(Stored items)

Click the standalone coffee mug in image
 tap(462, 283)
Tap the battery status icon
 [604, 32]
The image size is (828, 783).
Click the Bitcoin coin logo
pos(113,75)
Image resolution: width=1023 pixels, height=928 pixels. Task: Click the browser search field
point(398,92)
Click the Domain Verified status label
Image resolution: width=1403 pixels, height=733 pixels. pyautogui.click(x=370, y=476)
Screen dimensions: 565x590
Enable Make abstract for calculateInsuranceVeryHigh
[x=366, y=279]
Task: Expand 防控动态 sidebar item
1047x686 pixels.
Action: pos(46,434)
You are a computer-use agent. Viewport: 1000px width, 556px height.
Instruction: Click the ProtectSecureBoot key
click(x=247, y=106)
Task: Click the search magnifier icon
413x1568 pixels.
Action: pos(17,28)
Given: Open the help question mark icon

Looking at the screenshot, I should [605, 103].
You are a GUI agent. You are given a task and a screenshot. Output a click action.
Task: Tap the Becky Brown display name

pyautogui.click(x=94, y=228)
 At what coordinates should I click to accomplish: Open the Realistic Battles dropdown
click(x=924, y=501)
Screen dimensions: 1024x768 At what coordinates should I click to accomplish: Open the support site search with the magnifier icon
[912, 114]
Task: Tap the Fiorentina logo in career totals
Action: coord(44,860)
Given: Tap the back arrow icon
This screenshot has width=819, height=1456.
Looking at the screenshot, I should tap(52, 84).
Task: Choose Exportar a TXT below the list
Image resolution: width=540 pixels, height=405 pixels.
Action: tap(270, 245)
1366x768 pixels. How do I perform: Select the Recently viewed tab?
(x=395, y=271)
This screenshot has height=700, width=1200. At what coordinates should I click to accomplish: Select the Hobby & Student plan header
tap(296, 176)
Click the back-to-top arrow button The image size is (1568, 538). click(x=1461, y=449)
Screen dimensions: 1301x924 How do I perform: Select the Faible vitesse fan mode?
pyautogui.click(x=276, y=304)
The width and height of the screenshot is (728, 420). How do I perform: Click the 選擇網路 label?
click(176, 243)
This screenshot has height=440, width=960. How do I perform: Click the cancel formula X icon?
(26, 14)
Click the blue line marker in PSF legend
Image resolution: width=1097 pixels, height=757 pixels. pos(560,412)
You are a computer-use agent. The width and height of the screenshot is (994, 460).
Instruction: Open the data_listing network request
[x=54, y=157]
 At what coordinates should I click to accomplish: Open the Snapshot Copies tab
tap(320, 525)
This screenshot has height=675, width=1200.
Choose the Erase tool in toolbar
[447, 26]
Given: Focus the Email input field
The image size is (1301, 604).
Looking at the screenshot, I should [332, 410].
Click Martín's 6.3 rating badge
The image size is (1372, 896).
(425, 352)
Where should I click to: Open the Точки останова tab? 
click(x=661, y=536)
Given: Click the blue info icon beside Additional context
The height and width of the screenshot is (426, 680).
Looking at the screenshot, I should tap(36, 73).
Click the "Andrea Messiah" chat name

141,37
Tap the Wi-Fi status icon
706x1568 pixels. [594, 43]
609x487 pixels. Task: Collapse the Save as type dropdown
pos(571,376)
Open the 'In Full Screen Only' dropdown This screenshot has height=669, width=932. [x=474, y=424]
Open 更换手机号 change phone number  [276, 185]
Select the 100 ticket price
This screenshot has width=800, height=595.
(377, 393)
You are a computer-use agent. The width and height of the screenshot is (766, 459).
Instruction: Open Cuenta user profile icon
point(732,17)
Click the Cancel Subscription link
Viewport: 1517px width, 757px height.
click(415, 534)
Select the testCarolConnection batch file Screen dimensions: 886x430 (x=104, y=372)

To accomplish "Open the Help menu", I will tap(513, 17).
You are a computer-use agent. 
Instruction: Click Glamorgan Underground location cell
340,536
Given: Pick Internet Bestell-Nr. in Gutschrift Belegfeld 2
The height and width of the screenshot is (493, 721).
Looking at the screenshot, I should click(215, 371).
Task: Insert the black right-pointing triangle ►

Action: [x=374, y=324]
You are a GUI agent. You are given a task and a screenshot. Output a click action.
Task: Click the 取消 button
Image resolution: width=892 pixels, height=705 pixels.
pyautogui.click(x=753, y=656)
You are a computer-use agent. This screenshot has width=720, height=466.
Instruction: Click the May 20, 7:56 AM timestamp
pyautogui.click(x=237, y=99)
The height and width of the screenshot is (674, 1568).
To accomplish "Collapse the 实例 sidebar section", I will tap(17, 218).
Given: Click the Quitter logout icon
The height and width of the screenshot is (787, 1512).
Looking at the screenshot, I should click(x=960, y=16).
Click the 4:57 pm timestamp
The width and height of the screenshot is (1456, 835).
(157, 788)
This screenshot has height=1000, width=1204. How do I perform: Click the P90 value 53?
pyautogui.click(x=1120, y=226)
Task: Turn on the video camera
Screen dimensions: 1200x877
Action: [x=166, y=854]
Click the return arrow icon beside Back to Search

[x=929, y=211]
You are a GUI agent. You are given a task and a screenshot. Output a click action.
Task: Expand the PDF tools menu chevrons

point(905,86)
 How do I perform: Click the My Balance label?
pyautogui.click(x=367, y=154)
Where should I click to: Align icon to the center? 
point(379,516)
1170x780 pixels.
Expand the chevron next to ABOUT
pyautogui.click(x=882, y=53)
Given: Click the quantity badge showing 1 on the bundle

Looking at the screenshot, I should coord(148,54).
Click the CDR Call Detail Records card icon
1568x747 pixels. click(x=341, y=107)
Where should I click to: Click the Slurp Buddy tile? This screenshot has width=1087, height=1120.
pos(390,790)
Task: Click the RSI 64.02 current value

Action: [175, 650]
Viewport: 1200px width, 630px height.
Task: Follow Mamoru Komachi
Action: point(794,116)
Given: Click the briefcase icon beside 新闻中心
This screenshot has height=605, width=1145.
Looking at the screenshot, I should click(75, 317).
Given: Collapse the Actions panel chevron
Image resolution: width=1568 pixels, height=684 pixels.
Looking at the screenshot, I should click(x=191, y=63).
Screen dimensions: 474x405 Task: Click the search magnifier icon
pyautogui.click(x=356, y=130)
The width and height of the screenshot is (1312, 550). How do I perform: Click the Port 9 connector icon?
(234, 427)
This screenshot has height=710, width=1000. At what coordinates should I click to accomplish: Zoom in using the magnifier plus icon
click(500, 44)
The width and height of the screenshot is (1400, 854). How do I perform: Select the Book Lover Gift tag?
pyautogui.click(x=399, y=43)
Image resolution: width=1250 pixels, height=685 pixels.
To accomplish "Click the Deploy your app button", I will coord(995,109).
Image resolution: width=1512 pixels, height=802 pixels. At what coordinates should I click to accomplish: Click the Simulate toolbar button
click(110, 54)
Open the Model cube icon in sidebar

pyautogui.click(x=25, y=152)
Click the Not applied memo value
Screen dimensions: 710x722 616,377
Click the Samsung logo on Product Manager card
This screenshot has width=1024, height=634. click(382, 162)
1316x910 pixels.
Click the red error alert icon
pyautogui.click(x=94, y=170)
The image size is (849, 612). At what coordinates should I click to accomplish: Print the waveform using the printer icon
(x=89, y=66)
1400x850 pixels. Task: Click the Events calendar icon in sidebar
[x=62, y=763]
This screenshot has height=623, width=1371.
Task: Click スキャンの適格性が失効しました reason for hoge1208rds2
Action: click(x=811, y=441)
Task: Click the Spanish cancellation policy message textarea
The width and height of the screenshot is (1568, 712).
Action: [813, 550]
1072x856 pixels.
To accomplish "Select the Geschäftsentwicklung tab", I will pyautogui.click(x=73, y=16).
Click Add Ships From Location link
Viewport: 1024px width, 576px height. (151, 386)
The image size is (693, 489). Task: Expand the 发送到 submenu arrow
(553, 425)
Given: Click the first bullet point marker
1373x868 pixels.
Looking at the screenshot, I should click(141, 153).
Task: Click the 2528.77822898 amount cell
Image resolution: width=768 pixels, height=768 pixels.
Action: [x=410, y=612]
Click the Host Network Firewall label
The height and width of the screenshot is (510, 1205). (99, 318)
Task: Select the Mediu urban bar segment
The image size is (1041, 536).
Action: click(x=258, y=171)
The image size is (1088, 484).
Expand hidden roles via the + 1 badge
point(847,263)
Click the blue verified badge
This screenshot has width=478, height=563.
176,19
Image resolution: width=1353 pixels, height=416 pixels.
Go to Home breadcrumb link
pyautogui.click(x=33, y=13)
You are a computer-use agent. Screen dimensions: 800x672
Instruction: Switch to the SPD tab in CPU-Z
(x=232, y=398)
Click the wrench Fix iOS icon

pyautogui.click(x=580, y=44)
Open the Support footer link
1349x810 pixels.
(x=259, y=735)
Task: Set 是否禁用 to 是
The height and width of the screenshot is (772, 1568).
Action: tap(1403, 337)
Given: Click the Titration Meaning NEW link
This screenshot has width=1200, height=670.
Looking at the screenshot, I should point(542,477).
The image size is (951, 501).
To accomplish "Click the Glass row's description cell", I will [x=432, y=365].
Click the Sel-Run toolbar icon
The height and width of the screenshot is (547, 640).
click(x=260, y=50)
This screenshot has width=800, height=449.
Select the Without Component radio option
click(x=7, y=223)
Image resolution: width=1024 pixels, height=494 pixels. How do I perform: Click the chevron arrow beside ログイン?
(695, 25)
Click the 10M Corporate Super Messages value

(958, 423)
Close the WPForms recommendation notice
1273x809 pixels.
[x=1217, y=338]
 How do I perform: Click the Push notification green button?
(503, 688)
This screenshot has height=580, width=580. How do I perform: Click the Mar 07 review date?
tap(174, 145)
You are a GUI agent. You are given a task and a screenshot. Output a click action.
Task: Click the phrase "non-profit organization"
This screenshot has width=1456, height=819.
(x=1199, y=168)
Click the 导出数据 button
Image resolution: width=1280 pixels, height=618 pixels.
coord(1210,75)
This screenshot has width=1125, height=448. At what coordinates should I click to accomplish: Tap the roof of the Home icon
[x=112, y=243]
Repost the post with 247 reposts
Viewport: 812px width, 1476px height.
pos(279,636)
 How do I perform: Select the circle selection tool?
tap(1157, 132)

Task to carry out: Apply a filter for "computer" to the entries and show each line that passes.

The completed task:
You are a computer-use agent. Viewport: 1000px width, 556px height.
You are a computer-use agent. The width and height of the screenshot is (994, 460).
You are a computer-use agent. The width and height of the screenshot is (766, 459).
You are a computer-use agent. 
You are a computer-use agent. This screenshot has width=720, height=466.
You are a computer-use agent. Screen dimensions: 800x672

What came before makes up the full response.